СЕРДЕЧНАЯ ЧЕРСТВОСТЬ, СКРЫТАЯ ЗА СТИЛЕМ, ИЗОБИЛУЮЩИМ САНТИМЕНТАМИ
СЕРДЕЧНАЯ ЧЕРСТВОСТЬ, СКРЫТАЯ ЗА СТИЛЕМ, ИЗОБИЛУЮЩИМ САНТИМЕНТАМИ
В Америке можно найти множество сентиментальных жестов, необъяснимых своей чрезмерностью.
Конец первой главы: Карл уже готов уехать вместе с дядюшкой, забытый кочегар остается в капитанской каюте. Именно тогда (я выделяю ключевые слова) «Карл пошел на поиски кочегара, вытащил его правую руку из-под ремня и играючи пожал. […] Карл пошевелил пальцами руку кочегара, а тот огляделся вокруг сияющим взором, будто на него снизошло блаженство, которого никто не смеет у него отнять.
„Ты должен бороться за себя, соглашаться или отрицать, иначе эти люди так и не узнают правды. Ты должен обещать мне, что послушаешься моего совета, ибо у меня есть серьезные причины опасаться, что я больше уже не смогу помогать тебе". — И тут Карл заплакал, целуя ладонь кочегара; он взял эту шершавую, бессильную сейчас руку и прижал ее к щеке, как сокровище, с которым приходится расставаться. Но тут рядом вырос дядя-сенатор и потащил его прочь — настойчиво, хотя и не прилагая при этом больших усилий…»
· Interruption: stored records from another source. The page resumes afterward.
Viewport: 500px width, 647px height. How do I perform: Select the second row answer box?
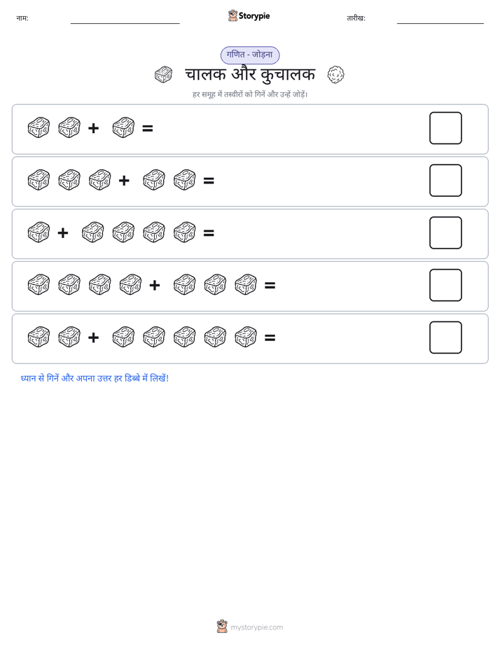pos(445,181)
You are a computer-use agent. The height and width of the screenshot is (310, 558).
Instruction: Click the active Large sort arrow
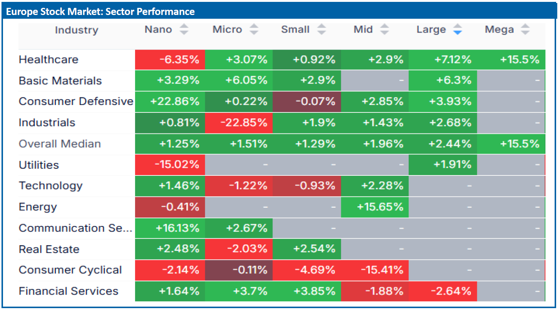457,29

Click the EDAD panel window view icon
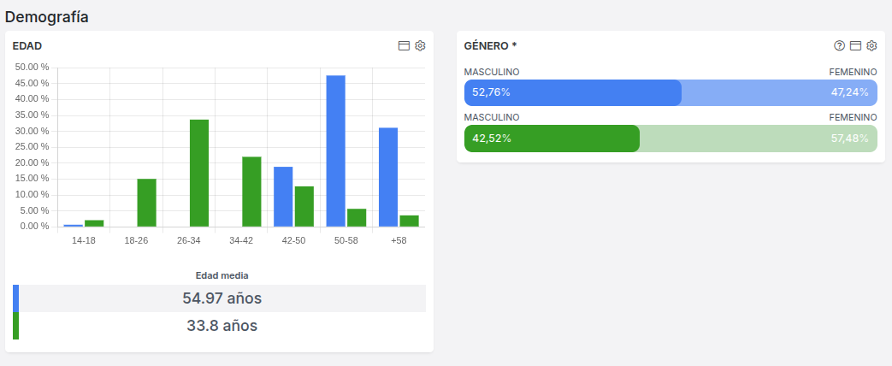(x=404, y=46)
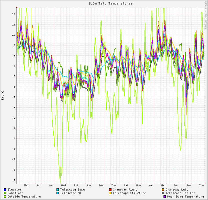Image resolution: width=208 pixels, height=200 pixels.
Task: Click the -4 tick on the y-axis
Action: click(x=14, y=180)
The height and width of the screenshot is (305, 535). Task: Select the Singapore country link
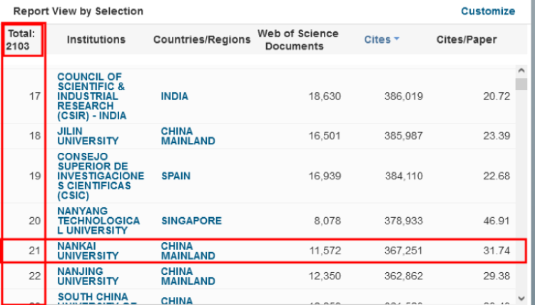point(190,221)
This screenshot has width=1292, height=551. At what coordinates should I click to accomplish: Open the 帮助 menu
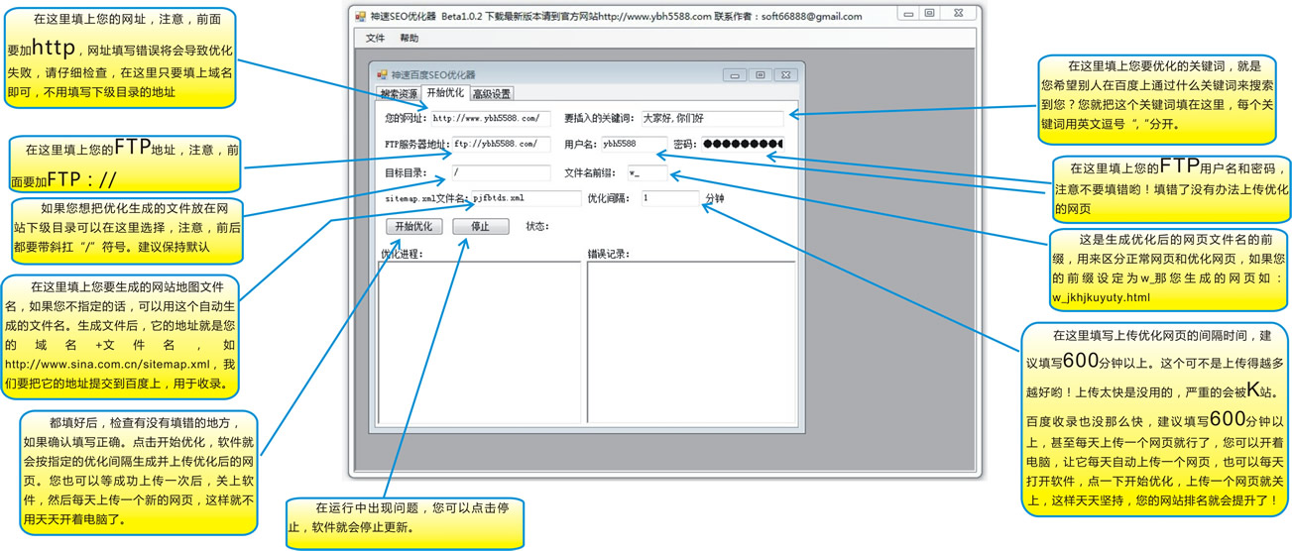pyautogui.click(x=409, y=39)
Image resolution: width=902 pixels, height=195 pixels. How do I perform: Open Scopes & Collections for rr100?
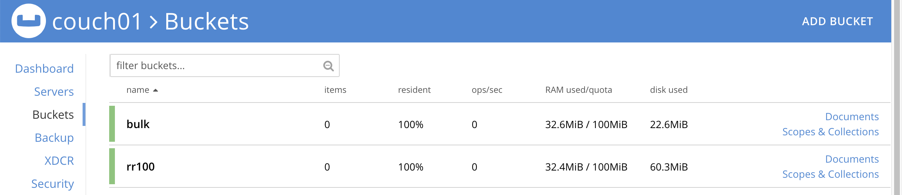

Другой пример: в конце вечера в загородном доме Поллундера Карл пространно объясняет, почему он хочет вернуться к дяде. «Длинную речь Карла господин Поллундер внимательно выслушал; при этом он частенько, особенно когда упоминался дядя, прижимал Карла к себе…»
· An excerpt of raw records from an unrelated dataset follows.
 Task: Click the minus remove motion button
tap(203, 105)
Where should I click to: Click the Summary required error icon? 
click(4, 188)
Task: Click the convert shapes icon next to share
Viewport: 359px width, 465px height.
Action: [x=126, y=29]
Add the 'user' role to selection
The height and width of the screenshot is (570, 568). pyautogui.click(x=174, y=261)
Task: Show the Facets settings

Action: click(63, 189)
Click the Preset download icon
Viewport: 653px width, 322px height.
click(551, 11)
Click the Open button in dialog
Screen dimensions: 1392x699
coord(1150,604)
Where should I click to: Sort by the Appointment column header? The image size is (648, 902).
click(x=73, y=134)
Сентиментальные жесты героев не просто преувеличены, они неуместны. Карл знаком с кочегаром не больше часа и не имеет никаких оснований так страстно привязаться к нему. А если мы в конце концов поверим, что молодой человек по наивности был растроган обещанием мужской дружбы, тогда совсем непопятно, почему мгновение спустя он так легко позволяет увести себя от нового друга, не оказав ни малейшего сопротивления.
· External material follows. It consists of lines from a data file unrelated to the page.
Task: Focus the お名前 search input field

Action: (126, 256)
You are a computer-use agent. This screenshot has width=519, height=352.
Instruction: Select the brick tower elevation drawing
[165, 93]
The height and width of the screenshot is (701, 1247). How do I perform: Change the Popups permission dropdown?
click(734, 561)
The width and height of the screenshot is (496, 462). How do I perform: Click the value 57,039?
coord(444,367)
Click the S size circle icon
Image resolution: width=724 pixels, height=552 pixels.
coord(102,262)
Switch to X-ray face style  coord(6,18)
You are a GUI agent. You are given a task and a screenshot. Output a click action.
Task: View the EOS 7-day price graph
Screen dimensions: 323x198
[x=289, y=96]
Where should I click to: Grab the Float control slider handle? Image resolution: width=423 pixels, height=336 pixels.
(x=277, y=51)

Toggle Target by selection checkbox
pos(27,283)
Во время вечерней сцены Поллундер уже осведомлен, что дядя выгнал Карла из своего дома; поэтому он нежно прижимает его к себе. Однако в тот момент, когда Карл читает в его присутствии письмо от дяди и узнает о своей печальной участи, Поллундер не проявляет по отношению к нему никакой нежности и не оказывает никакой помощи.
В Америке Кафки попадаешь в мир неуместных, проявляемых не к месту, чрезмерных, непонятных эмоций, или же, напротив, они вообще отсутствуют. В своем дневнике Кафка такими словами определяет романы Диккенса: «Сердечная черствость, скрытая за стилем, изобилующим сантиментами». Такова в самом деле суть театра сантиментов, проявляемых нарочито и тут же забываемых, вот что такое Америка Кафки. Эта «критика сентиментальности» (критика скрытая, пародийная, забавная, ни в коем случае не агрессивная) нацелена не только на Диккенса, но на романтизм в целом, она нацелена на его наследников, современников Кафки, в частности на экспрессионистов, на их культ истерии и безумства; она нацелена на всю Святую Церковь сердца; и она еще раз сближает этих двух художников, столь явно отличных друг от друга, как Кафка и Стравинский.